贝叶斯决策理论随机化程序的一般化及其对延迟响应的应对

Generalisations of a Bayesian decision-theoretic randomisation procedure and the impact of delayed responses

Computational Statistics and Data Analysis · 2021
被引 11
ABS 3

中文导读

本文推广了约束随机动态规划(CRDP)方法,使其能灵活适应不同试验目标,并评估了在响应延迟情况下的表现,发现CRDP仍优于其他方法且对延迟稳健。

Abstract

The design of sequential experiments and, in particular, randomised controlled trials involves a trade-off between operational characteristics such as statistical power, estimation bias and patient benefit.
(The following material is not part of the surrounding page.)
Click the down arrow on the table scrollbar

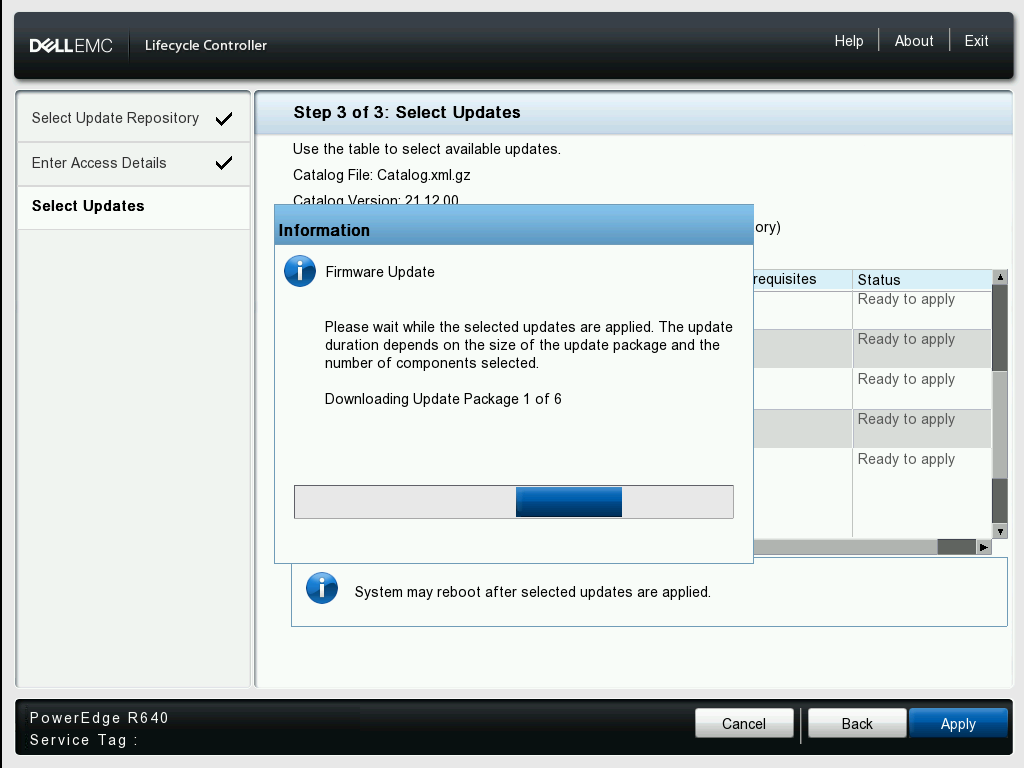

The family of randomisation procedures referred to as Constrained Randomised Dynamic Programming (CRDP), which is set in the Bayesian decision-theoretic framework, can be used to balance these competing objectives. A generalisation and novel interpretation of CRDP is proposed to highlight its inherent flexibility to adapt to a variety of practicalities and align with individual trial objectives. CRDP, as with most response-adaptive randomisation procedures, hinges on the limiting assumption of patient responses being available before allocation of the next patient. This forms one of the greatest barriers to their implementation in practice which, despite being an important research question, has not received a thorough treatment. Therefore, motivated by the existing gap between the theory of response-adaptive randomisation (which is abundant with proposed methods in the immediate response setting) and clinical practice (in which responses are typically delayed), the performance of CRDP in the presence of fixed and random delays is evaluated. Simulation results show that CRDP continues to offer patient benefit gains over alternative procedures and is relatively robust to delayed responses. To compensate for a fixed delay, a method which adjusts the time horizon used in the optimisation objective is proposed and its performance illustrated.

临床试验设计贝叶斯统计序贯分析响应自适应随机化